## Text extract
On The Road Not Taken
Explanations:
Why I wrote this - First off, I don’t like reading or writing the great extents. So, why write this?
There are many things that have happened to me over the course of the last many years, that I have experienced by and large on my own and that I have no record to show others. So, in a way, I could say that I wrote this for everyone who wouldn’t believe me otherwise, but that would only be a half-truth. So, I will say this: I wrote this because I felt I had to. To let others know what I’ve been going through, but also to remind myself of what I’ve already done. I have a horrible habit of repeating things or thoughts that I should have well learned from long ago.
Remanufacturing - I said in a previous posting that I would write more about this idea. So, here it is:
While I was in Shanghai, I remembered something I had learned about in school: The remanufacturing industry is one of the few areas under the academic umbrella of “design” that, in my mind, has some responsible sense of purpose (While not the only one, it is the only I will expand on here). And by this, I am of course alluding to the “catch phrase” “sustainable design”. The basic idea is this: Some product is mass produced (usually on an automated assembly line), gets stripped down to its parts, some of which are then used in other assemblies or modified to make other parts once that product is no longer capable of its original function, or is no longer desired to do so. This process has been called many things before, and you could call it reuse or even renovated, but because this would be done on a mass production scale, it’s proper name, I think, is remanufacturing. There is of course some waste as always, but it saves a lot in energy consumption (recycling: melting down products to their basic materials and then creating a new product from it, is extremely energy intensive) and as a result, saves in production costs. From the research I’ve done, many companies are beginning to realize this (and for some, it’s an old idea). This, in my mind, is where the growth in manufacturing industries will and should happen.
To further this idea, is the need to develop new technologies (especially those having to do with alternative energy fuels). A lot goes into these ideas, but only so many make it to the mass market. Why? Production costs, politics, infrastructure, consumer acceptance, among other things. A lot of companies that do end up producing these sort of one-off new technologies destined for commercial use, do use the idea of remanufacturing quite well, but could do even better by producing them overseas where the cost is lower. While this seems pretty obvious, the unqualified exclamations of “stealing American jobs”, “using slave labour”, or other perceived negative aspects, don’t help any. At least from what I’ve seen (and I do admit, it hasn’t been a lot), the manufacturing industry in Shanghai is not all that different from North America. In some cases, I would even guess it’s better for the workers there. While this is a statement made in support of globalization (and those that know me well enough, know that I am very much opposed to the idea as a whole), if the rest of the world is going to develop their industries the same way industrialized nations have, then we have no choice but work with them, and make the best of it. Not participating in the global economy, by choosing to “only buy local” and resort to political protectionism, will not help the cause for global peace or “sustainability” as much as some think. As the vice president of one of the companies I visited in California said, we either deal with China now, or face the consequences later. I think he’s right. Tesla Motors (the car company I visited in California) is acting on this notion, and I do believe that they are ahead of the game because of it.

## Exercise 1
Repeat the passage of the remanufacturing post that opens with the words containing "There are many" and closes with "from long ago.".
## Exercise 2
Please state whether each statement agrees with the remanufacturing post, answering yes or no and quoting the words that decide it. (a) The writer calls recycling extremely energy intensive. (b) The writer supports globalization as a whole. (c) Tesla Motors is the car company the writer visited in Shanghai.
## Exercise 3
Condense the paragraph of the remanufacturing post beginning "There are many things that have happened to me" into a short list that keeps its main facts.
The data after this point is separate from the remanufacturing post.

## Dataset excerpt
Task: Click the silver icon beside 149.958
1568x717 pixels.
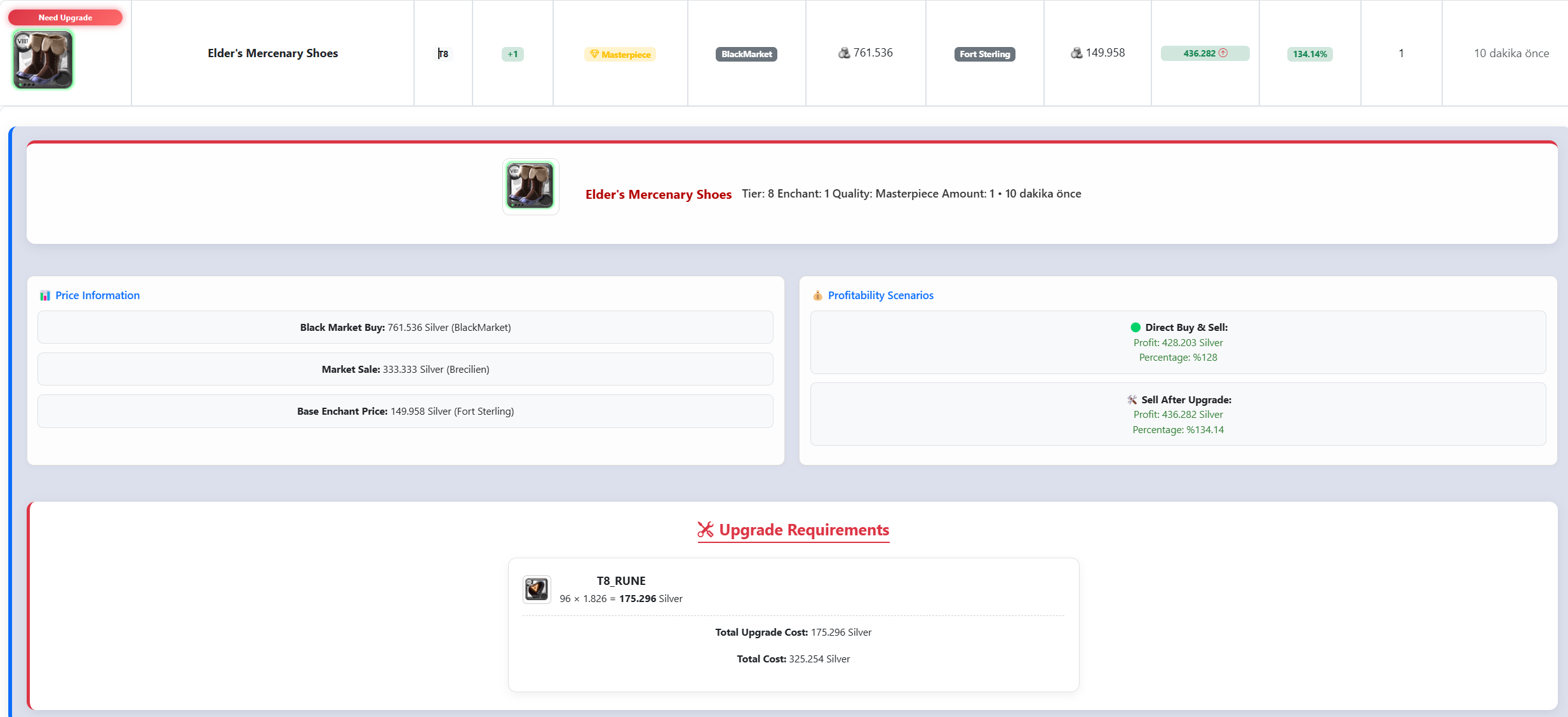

## Finished answer 1
There are many things that have happened to me over the course of the last many years, that I have experienced by and large on my own and that I have no record to show others. So, in a way, I could say that I wrote this for everyone who wouldn’t believe me otherwise, but that would only be a half-truth. So, I will say this: I wrote this because I felt I had to. To let others know what I’ve been going through, but also to remind myself of what I’ve already done. I have a horrible habit of repeating things or thoughts that I should have well learned from long ago.

## Finished answer 2
(a) Yes: "recycling: melting down products to their basic materials and then creating a new product from it, is extremely energy intensive"
(b) No: "I am very much opposed to the idea as a whole"
(c) No: "Tesla Motors (the car company I visited in California)"

## Finished answer 3
- Over many recent years, the writer has experienced many things largely alone and has no record to show others.
- Saying the piece was written for those who wouldn't otherwise believe it would be only a half-truth. The writer wrote it out of a sense of having to.
- It is meant to let others know what the writer has been going through and to serve as a reminder of what has already been done.
- The writer has a bad habit of repeating things or thoughts that should have been learned long ago.